Although there are many advantages using the percutaneous technique, most studies describe a BMI > 28 as a relative contraindication [12,13,14,15,16]. McDonald et al. [45] believed that obesity was a negative influencing factor of PD technique survival. Recently, there have been several studies which have described successful treatment of obese patients using peritoneal dialysis [46,47,48,49]. However, there is minimal information on PD catheter placement in this population. Singh et al. [50] evaluated a cohort of 315 patients and found that BMI was not an influencing factor of PD catheter survival, but all catheter studied were inserted by surgical placement.
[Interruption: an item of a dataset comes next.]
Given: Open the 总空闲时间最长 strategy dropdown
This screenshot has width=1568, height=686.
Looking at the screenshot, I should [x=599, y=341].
Krezalek et al. [51] conducted a cohort study using BMI as influencing factor, and found that obesity did not increase complications or shorten dysfunction-free catheter survival but only laparoscopic and open surgical catheter placement were included. Shanmugalingam et al. [52] utilized ultrasound assessment for selection of patients for percutaneous insertion of PD catheters, but obese patients were excluded. In fact, there was little knowledge about the outcomes of percutaneous insertion and overweight patients until now. The results of our study demonstrated that the outcomes of patients with a large BMI are similar to or better than their counterparts. This offers a possibility for the application of percutaneous catheter insertion in patients with BMI > 28.
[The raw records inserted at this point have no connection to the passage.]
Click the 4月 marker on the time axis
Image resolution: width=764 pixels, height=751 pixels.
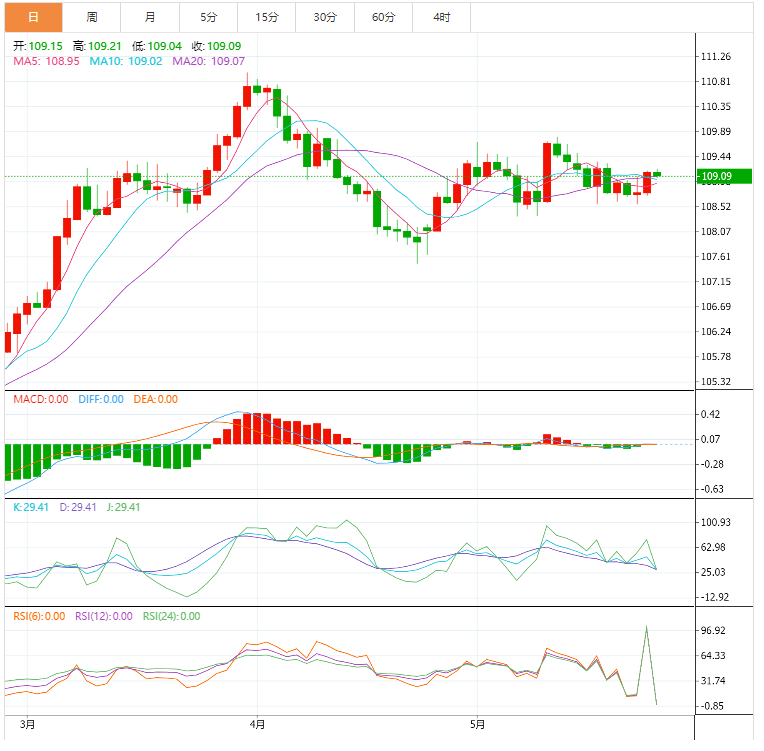pos(257,724)
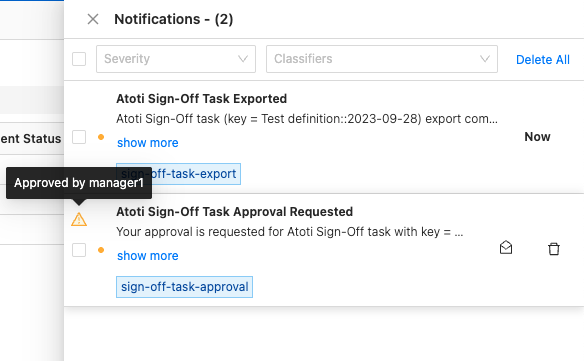Show more of the Approval Requested notification
584x361 pixels.
click(147, 256)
Due to the short time of observation, some late complications might not be fully manifested, so the long-term outcomes such as death, were not included in the analysis. Kaplan-Meier analysis might overestimate the event rate due to the presence of competing risks, and yield biased results. This is a retrospective study, the choice of catheter insertion method was not randomized. The patients in group P were older and with more co-morbidities, but they had a lower rate of infectious complication and longer catheter survival. So this is a better explanation of the advantages of group P. However, a randomly designed, relatively large prospective cohort would be required to directly confirm the results obtained in the present study.

Conclusions

Percutaneous insertion of peritoneal dialysis catheters appears to be a safe and effective technique for catheter placement, and it may be a good choice to the PD catheter placement for patients with a large BMI. However, a larger series of studies would be needed to verify the safety and efficacy of the technique.